Dollar rockets to 16-month highs after hot U.S. inflation; euro sinks

November 11, 2021

LONDON (Nov 11) - The dollar rose to 16-month highs against the euro and other currencies on Thursday, and the yen fell back towards multi-year lows, after the hottest U.S. inflation reading in a generation encouraged bets on interest rate hikes.

U.S. consumer prices grew last month at their fastest annual pace since 1990, data showed, and traders think the Federal Reserve could respond by lifting interest rates faster than in Europe or Japan.

The euro dropped as the European Central Bank is seen lagging on policy tightening. It slipped to $1.1454 on Thursday, its lowest since July 2020.
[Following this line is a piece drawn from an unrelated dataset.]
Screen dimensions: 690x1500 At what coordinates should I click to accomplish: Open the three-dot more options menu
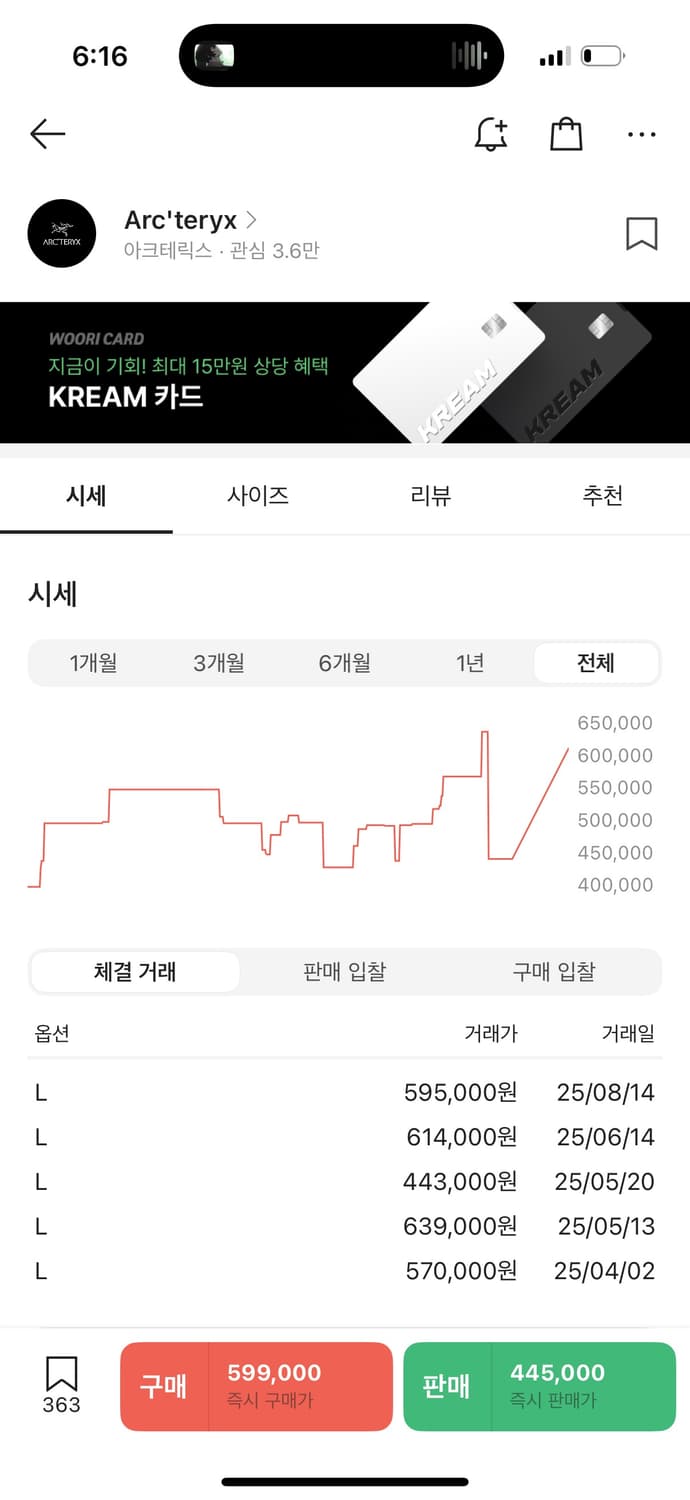point(641,134)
"With relative COVID trends still moving against Europe and a broader more negative EM/China backdrop it is hard to see this relative growth under-performance reverse any time soon," said George Saravelos, a strategist at Deutsche Bank, adding the euro could weaken as far as $1.12.

 

Sterling was also down at a new 11-month low of $1.3365. Data showing Britain's economy lagging rivals in the July-September period did little to help.

The yen extended a sharp reversal of recent gains to fall to 114.15 per dollar - close to the Japanese currency's four-year low of 114.69 reached last month. The Australian and New Zealand dollars recorded one-month troughs.